Dysregulated Lipid Metabolism and Neurovascular Unit Dysfunction: Novel Mechanisms Linking Alzheimer's Disease and Vascular Dementia.

The neurovascular unit (NVU) represents a multicellular functional ensemble pivotal to the preservation of cerebral homeostasis, encompassing endothelial cells, pericytes, glial cells (astrocytes, microglia, oligodendrocytes), and neurons. This complex orchestrates the regulation of blood-brain barrier (BBB) integrity, cerebral blood flow (CBF), and the metabolic microenvironment requisite for neuronal viability and functional competence. Accumulating lines of evidence have underscored that NVU dysfunction constitutes a critical early pathological event in neurodegenerative disorders, including Alzheimer's disease (AD) and vascular dementia (VaD). The present review summarizes the structural composition and core physiological functionalities of the NVU, with particular emphasis on the emerging role of lipid metabolism dysregulation in mediating NVU impairment-an aberrant process encompassing lipid droplets, apolipoprotein E (APOE), ATPase phospholipid transporting 11B (ATP11B), triggering receptor expressed on myeloid cells 2 (TREM2), and ATP-binding cassette (ABC) transporters.

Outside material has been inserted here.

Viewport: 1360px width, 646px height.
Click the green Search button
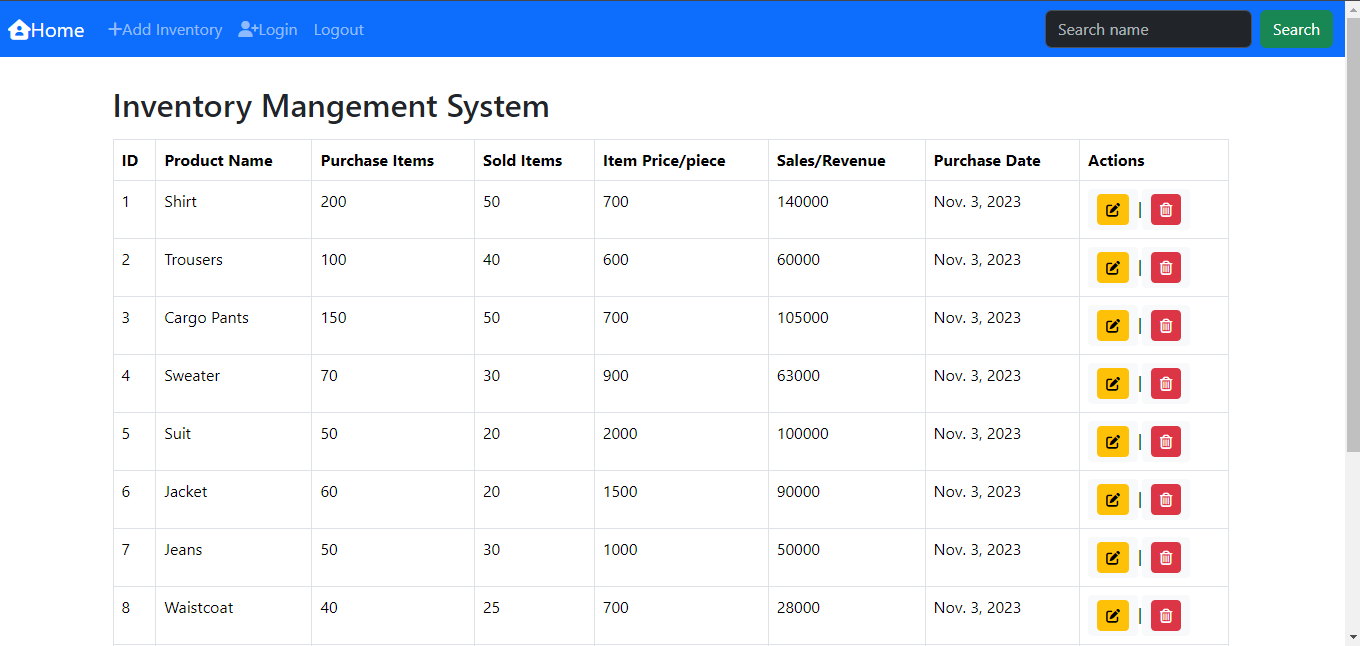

We further delineate the mechanisms by which disrupted lipid homeostasis elicits neuroinflammation, amplifies oxidative stress, impairs amyloid-β (Aβ) clearance, and precipitates BBB breakdown, ultimately culminating in cognitive decline. Simultaneously, this review examines controversies within the field, such as the specific role of apolipoprotein E ε4 allele (APOE4) in disease and highlights the significant pathophysiological differences between preclinical animal models and human diseases. Therapeutic strategies targeting lipid metabolism or the blood-brain barrier still face considerable challenges in clinical translation. Meanwhile, emerging tools such as lipidomics contribute to systematically analyzing the associated dysregulated lipid networks, thereby aiding in the identification of novel therapeutic targets.